Continuing Drug Reduces Death After Heart Failure

Reduced mortality compared with patients who withdraw from beta-blockers or do not receive treatment

WEDNESDAY, July 9 (HealthDay News) -- Patients hospitalized for heart failure who continue to receive beta-blocker therapy after discharge have a lower risk of death than patients who withdraw from treatment or do not receive treatment, researchers report in the July 15 issue of the Journal of the American College of Cardiology.

Gregg C. Fonarow, M.D., from the University of California Los Angeles Medical Center, and colleagues examined outcomes in patients hospitalized with systolic heart failure. Of 2,373 patients eligible for beta-blockers at discharge, 56.9 percent continued treatment begun before hospitalization, 26.6 percent started treatment, 3.3 percent withdrew from treatment, and 12.8 percent were not treated.

After 60 to 90 days of follow-up, the researchers found that continuing beta-blocker treatment significantly lowered the risk of post-discharge death (hazard ratio 0.60) and death or rehospitalization (HR, 0.69) compared with no beta-blocker treatment. Withdrawal from beta-blocker treatment significantly increased the risk of mortality compared with those who continued treatment (HR, 2.3), although they had similar death and rehospitalization rates as continuing patients and a similar risk of heart failure as patients who did not receive treatment.
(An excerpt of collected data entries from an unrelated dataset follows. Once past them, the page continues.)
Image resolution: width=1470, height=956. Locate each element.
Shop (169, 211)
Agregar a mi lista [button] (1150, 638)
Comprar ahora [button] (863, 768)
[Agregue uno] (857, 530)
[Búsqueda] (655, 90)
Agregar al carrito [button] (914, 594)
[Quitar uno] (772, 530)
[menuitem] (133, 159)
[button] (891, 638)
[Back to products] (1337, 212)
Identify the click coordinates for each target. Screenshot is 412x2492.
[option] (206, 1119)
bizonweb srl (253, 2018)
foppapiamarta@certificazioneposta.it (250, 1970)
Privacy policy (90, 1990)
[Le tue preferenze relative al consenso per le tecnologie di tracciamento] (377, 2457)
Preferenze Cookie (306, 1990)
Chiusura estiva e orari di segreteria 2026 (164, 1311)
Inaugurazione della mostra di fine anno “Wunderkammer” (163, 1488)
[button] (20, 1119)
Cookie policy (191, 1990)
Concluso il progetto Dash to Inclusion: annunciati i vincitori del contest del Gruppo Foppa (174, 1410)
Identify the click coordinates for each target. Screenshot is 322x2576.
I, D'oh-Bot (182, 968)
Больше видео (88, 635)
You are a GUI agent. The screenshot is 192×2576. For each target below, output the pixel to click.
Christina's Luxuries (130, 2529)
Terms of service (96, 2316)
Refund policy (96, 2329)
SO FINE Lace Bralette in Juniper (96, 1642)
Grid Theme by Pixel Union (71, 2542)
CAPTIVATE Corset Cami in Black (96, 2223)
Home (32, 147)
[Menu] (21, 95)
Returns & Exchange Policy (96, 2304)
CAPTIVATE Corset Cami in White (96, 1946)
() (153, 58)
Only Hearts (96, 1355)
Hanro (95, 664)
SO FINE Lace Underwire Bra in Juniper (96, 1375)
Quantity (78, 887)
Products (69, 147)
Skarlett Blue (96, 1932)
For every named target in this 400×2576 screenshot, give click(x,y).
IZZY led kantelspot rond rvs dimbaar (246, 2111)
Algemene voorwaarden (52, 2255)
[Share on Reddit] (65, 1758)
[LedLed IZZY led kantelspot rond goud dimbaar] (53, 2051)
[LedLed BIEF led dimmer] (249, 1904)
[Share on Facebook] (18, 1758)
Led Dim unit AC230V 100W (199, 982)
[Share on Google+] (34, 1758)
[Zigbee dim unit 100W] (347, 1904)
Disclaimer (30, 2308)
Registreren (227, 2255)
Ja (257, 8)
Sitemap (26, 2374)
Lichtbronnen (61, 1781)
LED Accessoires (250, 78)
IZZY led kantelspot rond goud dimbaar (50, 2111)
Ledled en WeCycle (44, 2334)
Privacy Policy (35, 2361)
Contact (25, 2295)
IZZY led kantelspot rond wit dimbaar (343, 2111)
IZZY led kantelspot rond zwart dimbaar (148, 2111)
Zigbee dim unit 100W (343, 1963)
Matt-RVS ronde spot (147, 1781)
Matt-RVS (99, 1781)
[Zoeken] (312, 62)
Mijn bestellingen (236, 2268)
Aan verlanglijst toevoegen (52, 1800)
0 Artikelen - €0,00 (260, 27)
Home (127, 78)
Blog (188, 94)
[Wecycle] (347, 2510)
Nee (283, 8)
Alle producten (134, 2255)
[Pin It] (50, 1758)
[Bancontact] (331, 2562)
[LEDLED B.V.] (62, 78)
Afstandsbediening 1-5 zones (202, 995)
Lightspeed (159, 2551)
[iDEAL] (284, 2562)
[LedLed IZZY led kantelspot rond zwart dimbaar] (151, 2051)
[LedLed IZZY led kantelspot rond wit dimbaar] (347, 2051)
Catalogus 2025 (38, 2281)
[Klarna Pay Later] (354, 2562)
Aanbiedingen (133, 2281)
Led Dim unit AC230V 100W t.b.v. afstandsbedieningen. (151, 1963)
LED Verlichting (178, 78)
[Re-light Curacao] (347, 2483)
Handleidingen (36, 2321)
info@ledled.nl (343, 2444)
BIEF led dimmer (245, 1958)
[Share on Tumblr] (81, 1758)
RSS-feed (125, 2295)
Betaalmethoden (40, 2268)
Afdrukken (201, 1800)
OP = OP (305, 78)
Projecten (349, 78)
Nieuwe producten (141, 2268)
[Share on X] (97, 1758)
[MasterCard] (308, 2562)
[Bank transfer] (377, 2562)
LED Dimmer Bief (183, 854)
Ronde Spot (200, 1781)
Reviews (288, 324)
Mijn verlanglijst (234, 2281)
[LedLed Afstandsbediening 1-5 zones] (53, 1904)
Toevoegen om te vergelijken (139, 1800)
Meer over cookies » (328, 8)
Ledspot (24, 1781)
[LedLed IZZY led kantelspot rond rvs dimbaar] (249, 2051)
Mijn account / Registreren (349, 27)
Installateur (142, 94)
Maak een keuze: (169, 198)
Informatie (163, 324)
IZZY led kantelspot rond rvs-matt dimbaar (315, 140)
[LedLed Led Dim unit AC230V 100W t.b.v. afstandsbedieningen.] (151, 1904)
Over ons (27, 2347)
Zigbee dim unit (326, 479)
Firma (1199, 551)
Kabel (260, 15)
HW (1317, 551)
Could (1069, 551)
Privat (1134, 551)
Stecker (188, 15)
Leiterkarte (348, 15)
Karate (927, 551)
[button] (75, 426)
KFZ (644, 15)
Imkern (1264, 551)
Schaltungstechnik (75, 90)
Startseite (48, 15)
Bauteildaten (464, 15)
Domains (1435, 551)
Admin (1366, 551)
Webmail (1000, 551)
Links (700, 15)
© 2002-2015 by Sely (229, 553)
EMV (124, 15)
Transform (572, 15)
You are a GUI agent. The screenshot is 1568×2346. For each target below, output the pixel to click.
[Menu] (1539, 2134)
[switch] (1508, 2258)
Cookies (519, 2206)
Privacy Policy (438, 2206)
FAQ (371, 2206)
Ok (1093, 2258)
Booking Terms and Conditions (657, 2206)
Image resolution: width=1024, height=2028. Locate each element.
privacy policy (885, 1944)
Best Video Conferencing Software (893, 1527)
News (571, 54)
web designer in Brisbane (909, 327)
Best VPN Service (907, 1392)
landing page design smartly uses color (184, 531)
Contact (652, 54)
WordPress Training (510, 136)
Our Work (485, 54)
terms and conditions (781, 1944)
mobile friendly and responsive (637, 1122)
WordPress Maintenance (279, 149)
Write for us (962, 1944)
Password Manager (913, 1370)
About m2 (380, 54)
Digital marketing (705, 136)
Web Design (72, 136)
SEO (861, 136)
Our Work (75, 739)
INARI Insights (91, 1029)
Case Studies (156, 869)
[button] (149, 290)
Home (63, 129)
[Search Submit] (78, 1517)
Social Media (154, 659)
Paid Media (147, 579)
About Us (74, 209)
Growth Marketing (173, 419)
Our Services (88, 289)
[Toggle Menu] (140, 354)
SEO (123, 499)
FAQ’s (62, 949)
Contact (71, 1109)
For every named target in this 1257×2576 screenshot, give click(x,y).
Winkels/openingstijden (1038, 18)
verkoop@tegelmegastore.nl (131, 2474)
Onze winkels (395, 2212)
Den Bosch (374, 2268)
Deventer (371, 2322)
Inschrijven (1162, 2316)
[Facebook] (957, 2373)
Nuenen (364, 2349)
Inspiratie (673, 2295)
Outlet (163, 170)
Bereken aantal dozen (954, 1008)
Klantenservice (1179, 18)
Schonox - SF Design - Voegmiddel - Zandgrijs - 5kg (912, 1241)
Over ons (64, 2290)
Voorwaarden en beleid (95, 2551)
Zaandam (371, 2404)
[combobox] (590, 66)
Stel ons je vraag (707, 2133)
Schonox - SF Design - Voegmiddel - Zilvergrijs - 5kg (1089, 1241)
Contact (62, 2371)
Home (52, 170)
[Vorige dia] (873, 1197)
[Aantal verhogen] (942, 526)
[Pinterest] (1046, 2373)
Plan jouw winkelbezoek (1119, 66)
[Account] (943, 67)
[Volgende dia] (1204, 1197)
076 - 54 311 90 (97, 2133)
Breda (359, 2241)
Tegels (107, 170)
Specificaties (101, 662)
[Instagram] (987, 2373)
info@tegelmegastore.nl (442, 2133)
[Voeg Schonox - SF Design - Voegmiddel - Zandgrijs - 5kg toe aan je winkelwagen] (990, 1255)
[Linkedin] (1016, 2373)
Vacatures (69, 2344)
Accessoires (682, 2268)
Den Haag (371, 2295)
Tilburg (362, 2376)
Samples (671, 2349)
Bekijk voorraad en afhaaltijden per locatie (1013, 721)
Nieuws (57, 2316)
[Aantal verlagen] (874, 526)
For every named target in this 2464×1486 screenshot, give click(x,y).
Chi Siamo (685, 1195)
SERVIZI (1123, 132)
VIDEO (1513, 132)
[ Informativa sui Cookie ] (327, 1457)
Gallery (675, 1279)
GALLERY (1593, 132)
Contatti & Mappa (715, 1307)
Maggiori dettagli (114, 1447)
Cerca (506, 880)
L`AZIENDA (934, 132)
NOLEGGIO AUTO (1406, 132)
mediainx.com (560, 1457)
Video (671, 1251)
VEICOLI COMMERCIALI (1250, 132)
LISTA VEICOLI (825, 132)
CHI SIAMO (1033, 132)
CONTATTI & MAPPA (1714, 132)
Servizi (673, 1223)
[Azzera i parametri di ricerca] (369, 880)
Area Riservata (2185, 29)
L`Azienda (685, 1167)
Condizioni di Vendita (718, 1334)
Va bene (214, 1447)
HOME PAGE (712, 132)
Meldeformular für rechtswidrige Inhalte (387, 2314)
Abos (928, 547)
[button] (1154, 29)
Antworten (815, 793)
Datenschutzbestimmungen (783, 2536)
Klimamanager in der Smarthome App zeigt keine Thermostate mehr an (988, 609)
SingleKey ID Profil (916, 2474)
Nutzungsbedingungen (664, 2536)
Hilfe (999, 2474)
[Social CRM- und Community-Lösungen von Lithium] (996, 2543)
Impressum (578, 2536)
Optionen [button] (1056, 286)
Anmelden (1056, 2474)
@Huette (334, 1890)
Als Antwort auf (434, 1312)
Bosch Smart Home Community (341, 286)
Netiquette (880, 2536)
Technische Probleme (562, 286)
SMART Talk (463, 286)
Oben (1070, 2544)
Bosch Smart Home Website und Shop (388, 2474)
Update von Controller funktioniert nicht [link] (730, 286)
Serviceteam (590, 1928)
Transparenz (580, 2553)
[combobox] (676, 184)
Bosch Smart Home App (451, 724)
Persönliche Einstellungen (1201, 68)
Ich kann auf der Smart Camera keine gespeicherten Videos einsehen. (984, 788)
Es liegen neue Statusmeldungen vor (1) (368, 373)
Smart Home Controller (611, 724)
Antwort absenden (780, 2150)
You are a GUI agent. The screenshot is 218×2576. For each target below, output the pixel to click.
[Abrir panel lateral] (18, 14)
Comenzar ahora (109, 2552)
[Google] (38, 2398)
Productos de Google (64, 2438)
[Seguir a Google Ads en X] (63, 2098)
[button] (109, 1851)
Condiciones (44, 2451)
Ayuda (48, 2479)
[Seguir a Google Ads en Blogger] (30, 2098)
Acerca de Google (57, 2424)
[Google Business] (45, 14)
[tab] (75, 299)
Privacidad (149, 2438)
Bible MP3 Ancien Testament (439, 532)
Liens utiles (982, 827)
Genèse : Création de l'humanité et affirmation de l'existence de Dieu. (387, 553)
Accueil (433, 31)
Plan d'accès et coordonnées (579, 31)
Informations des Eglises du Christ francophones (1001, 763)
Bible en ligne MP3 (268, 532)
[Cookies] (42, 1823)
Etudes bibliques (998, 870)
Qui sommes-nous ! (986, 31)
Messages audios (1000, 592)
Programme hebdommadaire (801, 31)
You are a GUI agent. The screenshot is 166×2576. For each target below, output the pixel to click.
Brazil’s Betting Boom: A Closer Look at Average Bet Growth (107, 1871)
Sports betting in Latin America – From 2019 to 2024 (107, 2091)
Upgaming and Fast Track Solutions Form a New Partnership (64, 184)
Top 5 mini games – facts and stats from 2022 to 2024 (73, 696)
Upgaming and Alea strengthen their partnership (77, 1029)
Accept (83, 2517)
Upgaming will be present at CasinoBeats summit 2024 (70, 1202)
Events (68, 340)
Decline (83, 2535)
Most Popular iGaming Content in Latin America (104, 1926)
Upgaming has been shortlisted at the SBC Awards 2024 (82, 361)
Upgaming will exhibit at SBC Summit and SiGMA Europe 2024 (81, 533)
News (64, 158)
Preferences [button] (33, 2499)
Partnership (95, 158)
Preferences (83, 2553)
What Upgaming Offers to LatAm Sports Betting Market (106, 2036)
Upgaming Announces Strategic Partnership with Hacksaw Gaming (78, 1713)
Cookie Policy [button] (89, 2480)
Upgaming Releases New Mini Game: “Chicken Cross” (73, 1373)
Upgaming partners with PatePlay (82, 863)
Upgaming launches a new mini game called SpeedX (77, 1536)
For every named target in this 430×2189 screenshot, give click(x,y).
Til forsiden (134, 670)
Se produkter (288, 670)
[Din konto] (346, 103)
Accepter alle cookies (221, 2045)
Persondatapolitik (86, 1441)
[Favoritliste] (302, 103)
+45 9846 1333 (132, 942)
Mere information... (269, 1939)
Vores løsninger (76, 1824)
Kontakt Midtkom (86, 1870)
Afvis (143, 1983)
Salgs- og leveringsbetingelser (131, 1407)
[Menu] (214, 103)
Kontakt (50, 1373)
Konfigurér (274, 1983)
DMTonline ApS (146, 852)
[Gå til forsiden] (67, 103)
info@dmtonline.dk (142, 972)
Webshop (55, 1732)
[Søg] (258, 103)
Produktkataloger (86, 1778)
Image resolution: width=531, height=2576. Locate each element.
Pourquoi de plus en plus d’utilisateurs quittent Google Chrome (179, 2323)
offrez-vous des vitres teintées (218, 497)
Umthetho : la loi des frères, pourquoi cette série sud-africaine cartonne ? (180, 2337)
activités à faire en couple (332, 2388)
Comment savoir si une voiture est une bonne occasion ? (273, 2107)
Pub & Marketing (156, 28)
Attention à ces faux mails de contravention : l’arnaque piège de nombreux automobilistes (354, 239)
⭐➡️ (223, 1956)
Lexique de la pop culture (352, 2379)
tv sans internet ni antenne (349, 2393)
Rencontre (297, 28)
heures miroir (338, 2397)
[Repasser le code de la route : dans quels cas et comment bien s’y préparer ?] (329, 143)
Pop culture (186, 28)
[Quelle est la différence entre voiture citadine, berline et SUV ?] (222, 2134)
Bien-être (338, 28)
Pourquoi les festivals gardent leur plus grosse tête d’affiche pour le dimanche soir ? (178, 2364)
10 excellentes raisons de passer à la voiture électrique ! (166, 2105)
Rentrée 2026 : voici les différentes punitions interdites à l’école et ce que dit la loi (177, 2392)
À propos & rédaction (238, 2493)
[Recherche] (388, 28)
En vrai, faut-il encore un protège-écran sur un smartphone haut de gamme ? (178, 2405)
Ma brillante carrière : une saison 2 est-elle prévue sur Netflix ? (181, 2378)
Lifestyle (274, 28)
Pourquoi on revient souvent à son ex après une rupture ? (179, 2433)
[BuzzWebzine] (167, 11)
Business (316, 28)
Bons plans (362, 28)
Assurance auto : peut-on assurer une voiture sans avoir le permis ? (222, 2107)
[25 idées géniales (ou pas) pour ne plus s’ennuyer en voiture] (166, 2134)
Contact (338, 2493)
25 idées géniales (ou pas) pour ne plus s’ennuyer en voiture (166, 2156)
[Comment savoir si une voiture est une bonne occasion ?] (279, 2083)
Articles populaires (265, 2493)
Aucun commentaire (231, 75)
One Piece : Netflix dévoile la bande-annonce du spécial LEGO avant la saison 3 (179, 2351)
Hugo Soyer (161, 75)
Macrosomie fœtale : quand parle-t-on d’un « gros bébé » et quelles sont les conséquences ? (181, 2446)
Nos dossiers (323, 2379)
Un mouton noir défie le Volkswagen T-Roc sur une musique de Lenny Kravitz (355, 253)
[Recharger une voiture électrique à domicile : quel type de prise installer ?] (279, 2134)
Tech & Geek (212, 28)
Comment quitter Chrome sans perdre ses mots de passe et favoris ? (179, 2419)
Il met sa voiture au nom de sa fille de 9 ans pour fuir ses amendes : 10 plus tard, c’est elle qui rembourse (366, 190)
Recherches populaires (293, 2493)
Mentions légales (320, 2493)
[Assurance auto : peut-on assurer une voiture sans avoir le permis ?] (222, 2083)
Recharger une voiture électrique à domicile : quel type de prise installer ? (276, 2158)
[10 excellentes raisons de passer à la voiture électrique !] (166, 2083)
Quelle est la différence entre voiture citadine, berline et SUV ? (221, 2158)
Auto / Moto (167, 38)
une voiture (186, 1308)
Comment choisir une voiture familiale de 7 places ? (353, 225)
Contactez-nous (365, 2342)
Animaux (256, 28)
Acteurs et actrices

"The continuation of beta-blocker therapy in patients hospitalized with decompensated heart failure is associated with lower post-discharge mortality risk and improved treatment rates," Fonarow and colleagues conclude. "In contrast, withdrawal of beta-blocker therapy is associated with worse risk and propensity-adjusted mortality."

The study was funded by GlaxoSmithKline.